Types of speech API services
You can use the Azure AI Speech service to perform spoken language transformations, including speech-to-text, text-to-speech, speech translation, and speaker recognition.
Note
Use Azure Cognitive Service for Language if you want to gather insights on terms or phrases or get detailed contextual analysis of spoken or written language.
Services
- Speech-to-text can convert audio streams to text in real time or in batch.
- Text-to-speech enables applications to convert text to human-like speech.
- Speech translation provides multi-language speech-to-speech and speech-to-text translation of audio streams.
How to choose a speech service
This flow chart can help you choose the speech service that suits your needs:
The left side of the diagram illustrates audio-to-audio or audio-to-text processes.

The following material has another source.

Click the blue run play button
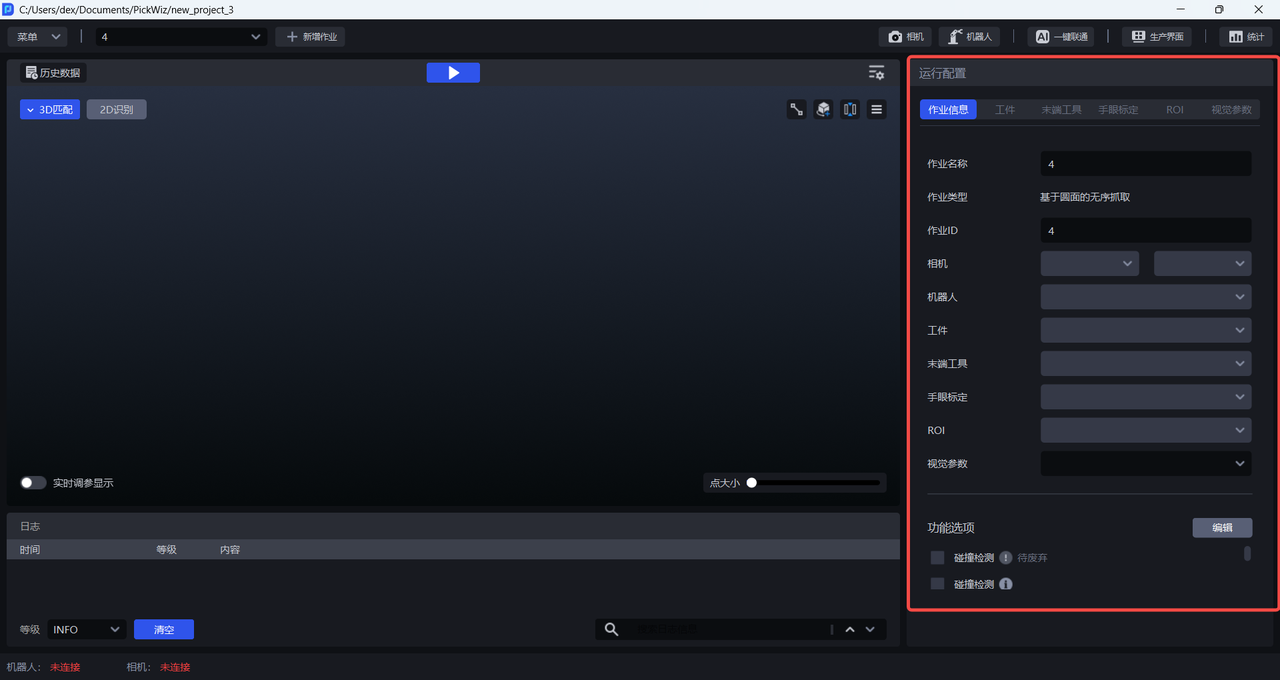This screenshot has width=1280, height=680. pos(453,73)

- Speech-to-text is used to convert speech from an audio source to a text format.
- Speech-to-speech is used to translate speech in one language to speech in another language.
The right side of the diagram illustrates text-to-audio processes.
- Text-to-speech is used to generate spoken audio from a text source.
Common use cases
The following table recommends services for some common use cases.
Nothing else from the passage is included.